DreamWeaver is Duke’s first album since the death of his wife, Corine, last year. That loss hangs heavily over Missing You, a slow jam with Rachelle Ferrell on lead vocal, which begins with an uncomfortably earnest voice-over by Duke.
A bit less wrenchingly, the album also pays tribute to Johnson, the guitarist, who died this year, and the soul and R&B singer Teena Marie, who died in 2010. A track called Ball & Chain represents one of Marie’s final recordings, and despite some indifferent lyrics, it’s a strong and sinuous performance; Duke is good at making those happen.
He’s a little less good at filtering out the clunkier aspects of his music. The low point here is a treacly pop ballad called Change the World, featuring a small army of guest vocalists, like BeBe Winans, Lalah Hathaway and Freddie Jackson. (There’s no danger of confusing it with the identically titled Eric Clapton hit, or with Michael Jackson’s Heal the World.) Nearly as cringeworthy, for different reasons, is Round the Way Girl, which casts Duke as a leering old man.

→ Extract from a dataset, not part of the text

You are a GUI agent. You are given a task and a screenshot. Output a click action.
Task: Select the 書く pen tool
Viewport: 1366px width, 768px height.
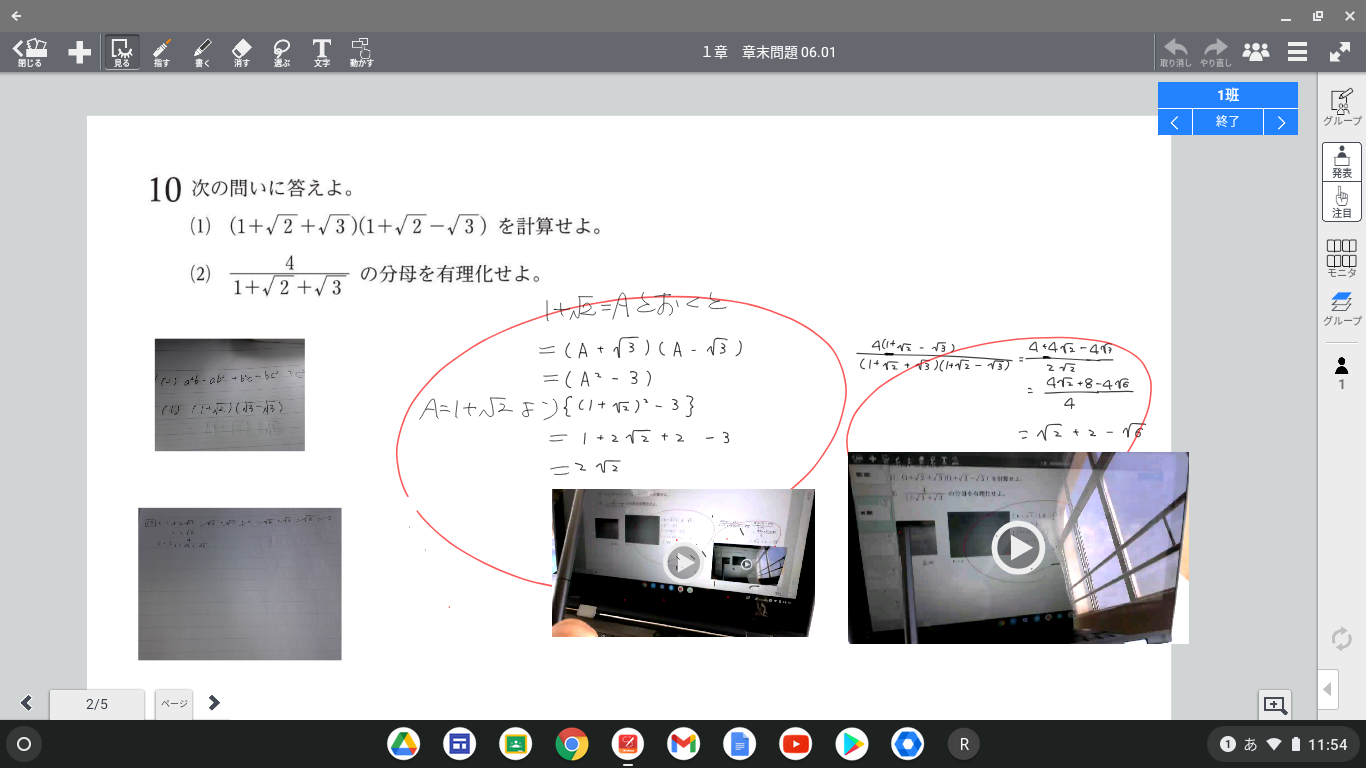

So skip those, and seek out the moments on DreamWeaver that ratify Duke’s mastery with vintage synthesizers: a Prophet 5, an Arp Odyssey, a Minimoog, a clavinet. Or head straight to a Latin ballad called You Never Know, which illuminates his stature among next-wave fusionistas like Thundercat and Flying Lotus. Duke does some of his best singing on that track, in a breathy but urgent falsetto, and his message of uncertainty is poignant. “Embrace the cold, go through the rain,” he sings. “Accept the things we cannot change.”
— NATE CHINEN, NY Times News Service
TRIALS & TRIBULATIONS
We the Best/Cash Money/Universal Republic
There’s been no greater act of hip-hop bandwagoneering this year than Ace Hood’s Bugatti. It’s a surge of triumphalism from a rapper who doesn’t appear to have earned it, but what carries the song is the hook, by Future, which sounds as if it were melting out of the speakers, in that characteristic Future way. This isn’t Future at his most creative, but the digitally decaying voice is there — it’s a gift, and it does the work so that Ace Hood doesn’t have to.

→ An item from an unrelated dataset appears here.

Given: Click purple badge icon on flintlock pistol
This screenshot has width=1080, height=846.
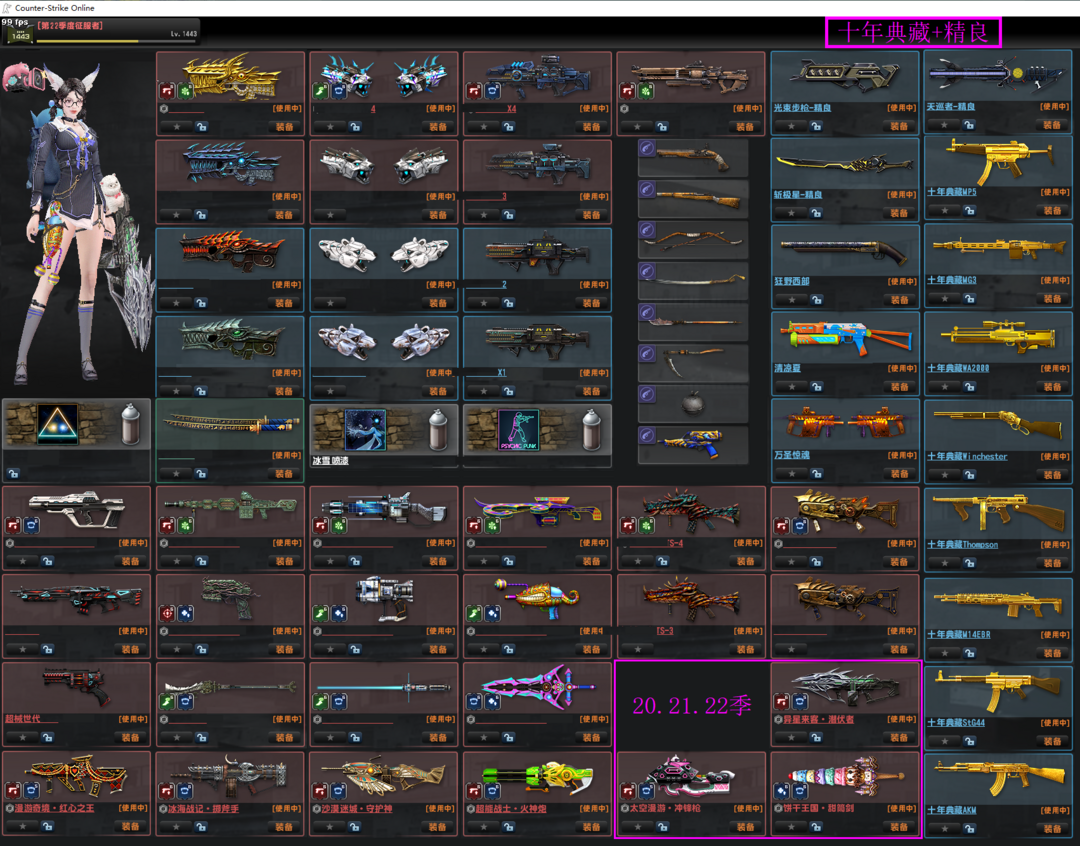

The result is Ace Hood’s biggest hit in a five-year career, and what does he do with the currency that a success of this scale has earned him? Unexpectedly, he makes the most socially conscious mainstream rap album of the year thus far.

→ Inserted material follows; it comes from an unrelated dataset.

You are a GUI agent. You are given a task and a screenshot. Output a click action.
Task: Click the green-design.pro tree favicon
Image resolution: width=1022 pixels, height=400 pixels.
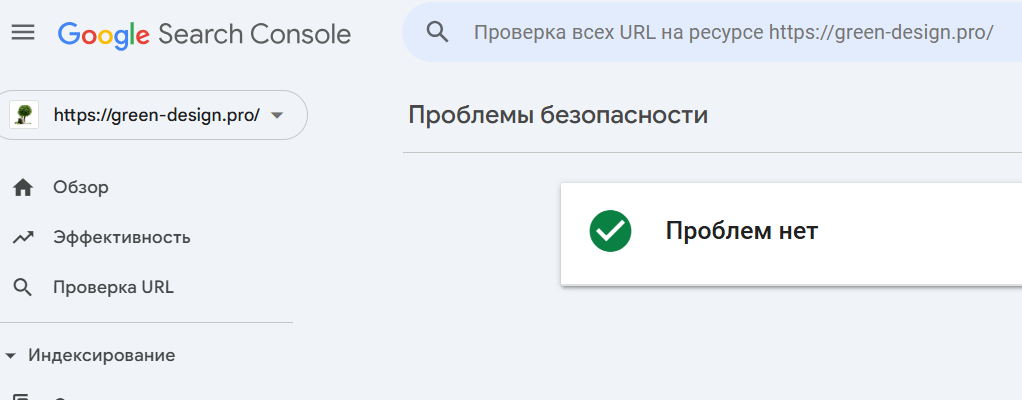click(24, 115)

Granted, this is a preposterously low bar in 2013. The end-zone dance that is Bugatti is far more in keeping with hip-hop’s prevailing mood, and half of this album tries to match it but falls short. But most of the rest of Trials & Tribulations is far darker and more reflective — it’s music for bad moods and self-doubt. Turns out that Ace Hood is obsessed with poverty, redemption, broken families, religiosity, Trayvon Martin and Emmett Till. Plenty of rappers give lip service to the same things, but usually as a means to celebrating overcoming long odds. On songs like Another Statistic, Hope and The Come Up, Ace Hood sounds happy to be mired in the difficult stuff. They sound as if they were teleported in from the early 1990s, when there wasn’t shame in struggle.
But while Ace Hood is occasionally a nimble rapper, he’s rarely an effective one. He raps quickly in a thick, gluey voice, with little tonal variance, like endlessly striking one key on the piano. This is his fourth album, a milestone many better rappers haven’t reached, but he has the blessing of powerful benefactors: DJ Khaled, to whose label he is signed, and now the Cash Money cartel, including Birdman and Lil Wayne.
Perhaps without that baggage he’d be received as a more complex figure, something other than a mere minor leaguer looking to graduate to the bigs. But it’s only that baggage that’s gotten him this far. After all, all moguls need charitable write-offs.